Supplied entries:
********

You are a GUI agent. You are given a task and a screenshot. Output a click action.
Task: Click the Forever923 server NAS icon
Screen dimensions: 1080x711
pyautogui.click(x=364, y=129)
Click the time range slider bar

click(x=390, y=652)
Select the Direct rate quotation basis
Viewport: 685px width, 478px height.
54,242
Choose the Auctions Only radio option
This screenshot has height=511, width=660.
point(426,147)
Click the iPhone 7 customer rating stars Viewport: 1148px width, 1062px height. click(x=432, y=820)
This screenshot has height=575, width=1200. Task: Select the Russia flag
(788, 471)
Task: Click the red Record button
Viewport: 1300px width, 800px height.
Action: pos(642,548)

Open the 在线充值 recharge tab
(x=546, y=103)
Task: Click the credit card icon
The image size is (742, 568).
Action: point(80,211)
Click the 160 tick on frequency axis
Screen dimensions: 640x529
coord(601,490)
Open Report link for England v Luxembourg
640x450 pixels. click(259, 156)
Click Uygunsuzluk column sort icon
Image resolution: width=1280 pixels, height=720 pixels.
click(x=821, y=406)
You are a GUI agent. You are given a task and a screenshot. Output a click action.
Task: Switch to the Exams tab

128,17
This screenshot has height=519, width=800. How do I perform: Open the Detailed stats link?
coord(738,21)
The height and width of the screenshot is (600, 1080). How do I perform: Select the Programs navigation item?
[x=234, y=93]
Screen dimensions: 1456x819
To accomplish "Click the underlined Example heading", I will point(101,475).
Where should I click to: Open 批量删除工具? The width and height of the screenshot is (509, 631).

********

Stated exercise: Rewrite the lines above, changing every "Viewport" to "Display" and leaving everything else unchanged.

Exercise result:
You are a GUI agent. You are given a task and a screenshot. Output a click action.
Task: Click the Forever923 server NAS icon
Screen dimensions: 1080x711
pyautogui.click(x=364, y=129)
Click the time range slider bar

click(x=390, y=652)
Select the Direct rate quotation basis
Display: 685px width, 478px height.
54,242
Choose the Auctions Only radio option
This screenshot has height=511, width=660.
point(426,147)
Click the iPhone 7 customer rating stars Display: 1148px width, 1062px height. click(x=432, y=820)
This screenshot has height=575, width=1200. Task: Select the Russia flag
(788, 471)
Task: Click the red Record button
Display: 1300px width, 800px height.
Action: pos(642,548)

Open the 在线充值 recharge tab
(x=546, y=103)
Task: Click the credit card icon
The image size is (742, 568).
Action: point(80,211)
Click the 160 tick on frequency axis
Screen dimensions: 640x529
coord(601,490)
Open Report link for England v Luxembourg
640x450 pixels. click(259, 156)
Click Uygunsuzluk column sort icon
Image resolution: width=1280 pixels, height=720 pixels.
click(x=821, y=406)
You are a GUI agent. You are given a task and a screenshot. Output a click action.
Task: Switch to the Exams tab

128,17
This screenshot has height=519, width=800. How do I perform: Open the Detailed stats link?
coord(738,21)
The height and width of the screenshot is (600, 1080). How do I perform: Select the Programs navigation item?
[x=234, y=93]
Screen dimensions: 1456x819
To accomplish "Click the underlined Example heading", I will point(101,475).
Where should I click to: Open 批量删除工具? The width and height of the screenshot is (509, 631).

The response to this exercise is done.